**GIVEN TASK:**
Rewrite the items below, replacing every occurrence of "Screen dimensions" with "Viewport size" and leaving everything else unchanged.

**RECORDS FOR THE EXERCISE:**
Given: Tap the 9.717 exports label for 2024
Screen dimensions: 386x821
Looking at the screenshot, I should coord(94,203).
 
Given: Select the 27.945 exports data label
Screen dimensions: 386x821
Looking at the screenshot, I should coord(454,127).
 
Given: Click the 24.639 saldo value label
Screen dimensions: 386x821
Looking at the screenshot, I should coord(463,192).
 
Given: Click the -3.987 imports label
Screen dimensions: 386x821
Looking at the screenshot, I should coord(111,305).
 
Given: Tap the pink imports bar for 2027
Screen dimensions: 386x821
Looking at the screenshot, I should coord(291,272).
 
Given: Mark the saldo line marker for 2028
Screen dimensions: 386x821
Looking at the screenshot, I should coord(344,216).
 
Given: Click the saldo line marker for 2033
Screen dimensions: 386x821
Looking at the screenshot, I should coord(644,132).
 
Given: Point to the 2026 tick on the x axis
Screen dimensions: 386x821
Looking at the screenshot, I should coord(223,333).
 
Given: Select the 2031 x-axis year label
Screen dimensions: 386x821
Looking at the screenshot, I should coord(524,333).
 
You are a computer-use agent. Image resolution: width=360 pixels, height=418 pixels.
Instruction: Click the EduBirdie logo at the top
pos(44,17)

**THE REPLY:**
Given: Tap the 9.717 exports label for 2024
Viewport size: 386x821
Looking at the screenshot, I should coord(94,203).
 
Given: Select the 27.945 exports data label
Viewport size: 386x821
Looking at the screenshot, I should coord(454,127).
 
Given: Click the 24.639 saldo value label
Viewport size: 386x821
Looking at the screenshot, I should coord(463,192).
 
Given: Click the -3.987 imports label
Viewport size: 386x821
Looking at the screenshot, I should coord(111,305).
 
Given: Tap the pink imports bar for 2027
Viewport size: 386x821
Looking at the screenshot, I should coord(291,272).
 
Given: Mark the saldo line marker for 2028
Viewport size: 386x821
Looking at the screenshot, I should coord(344,216).
 
Given: Click the saldo line marker for 2033
Viewport size: 386x821
Looking at the screenshot, I should coord(644,132).
 
Given: Point to the 2026 tick on the x axis
Viewport size: 386x821
Looking at the screenshot, I should coord(223,333).
 
Given: Select the 2031 x-axis year label
Viewport size: 386x821
Looking at the screenshot, I should coord(524,333).
 
You are a computer-use agent. Image resolution: width=360 pixels, height=418 pixels.
Instruction: Click the EduBirdie logo at the top
pos(44,17)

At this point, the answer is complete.